Dumping a volume does not change its VLDB entry or permanently affect its status on the file server machine, but the volume's contents are inaccessible during the dump operation. To avoid interrupting access to the volume, it is generally best to dump the volume's backup version, just after using the vos backup or vos backupsys command to create a new backup version.
If you do not provide a filename into which to write the dump, the vos dump command directs the output to the standard output stream. You can pipe it directly to the vos restore command if you wish.
Because a volume dump file is in ASCII format, you can read its contents using a text editor or a command such as the cat command. However, dump files sometimes contain special characters that do not have alphanumeric correlates, which can cause problems for some display programs.
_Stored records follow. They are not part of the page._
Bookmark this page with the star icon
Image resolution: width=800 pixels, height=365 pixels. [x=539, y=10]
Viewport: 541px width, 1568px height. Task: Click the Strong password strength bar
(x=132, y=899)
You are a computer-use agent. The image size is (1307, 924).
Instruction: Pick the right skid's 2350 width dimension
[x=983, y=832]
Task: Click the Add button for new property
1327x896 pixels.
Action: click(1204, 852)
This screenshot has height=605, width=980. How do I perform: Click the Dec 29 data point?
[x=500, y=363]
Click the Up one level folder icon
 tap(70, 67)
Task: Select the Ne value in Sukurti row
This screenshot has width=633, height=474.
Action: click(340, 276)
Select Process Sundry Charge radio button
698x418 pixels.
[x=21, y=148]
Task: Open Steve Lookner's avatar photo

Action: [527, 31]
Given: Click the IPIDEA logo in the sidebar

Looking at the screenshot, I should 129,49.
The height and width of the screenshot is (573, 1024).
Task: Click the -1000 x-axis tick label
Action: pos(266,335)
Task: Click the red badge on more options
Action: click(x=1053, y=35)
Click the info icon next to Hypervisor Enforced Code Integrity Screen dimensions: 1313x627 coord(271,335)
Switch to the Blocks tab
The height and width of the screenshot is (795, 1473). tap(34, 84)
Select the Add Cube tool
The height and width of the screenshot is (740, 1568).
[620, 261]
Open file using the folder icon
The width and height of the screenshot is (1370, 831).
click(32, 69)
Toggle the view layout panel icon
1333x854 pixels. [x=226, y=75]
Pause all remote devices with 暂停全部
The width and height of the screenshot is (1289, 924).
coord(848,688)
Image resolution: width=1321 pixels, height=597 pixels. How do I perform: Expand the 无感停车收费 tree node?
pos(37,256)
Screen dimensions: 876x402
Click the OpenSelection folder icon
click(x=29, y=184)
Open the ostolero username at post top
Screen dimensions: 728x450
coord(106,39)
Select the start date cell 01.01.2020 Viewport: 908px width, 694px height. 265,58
By default, the vos command interpreter consults the Volume Location Database (VLDB) to learn the volume's location, so the -server and -partition arguments are not required. If the -id argument identifies a read-only volume that resides at multiple sites, then the command dumps the version from just one of them (normally, the one listed first in the volume's VLDB entry as reported by the vos examine or vos listvldb command). To dump the read-only volume from a particular site, use the -server and -partition arguments to specify the site. To bypass the VLDB lookup entirely, provide a volume ID number (rather than a volume name) as the value for the -id argument, along with the -server and -partition arguments. This makes it possible to dump a volume for which there is no VLDB entry.
% bos listusers <machine name>
% fs listacl [<dir/file path>]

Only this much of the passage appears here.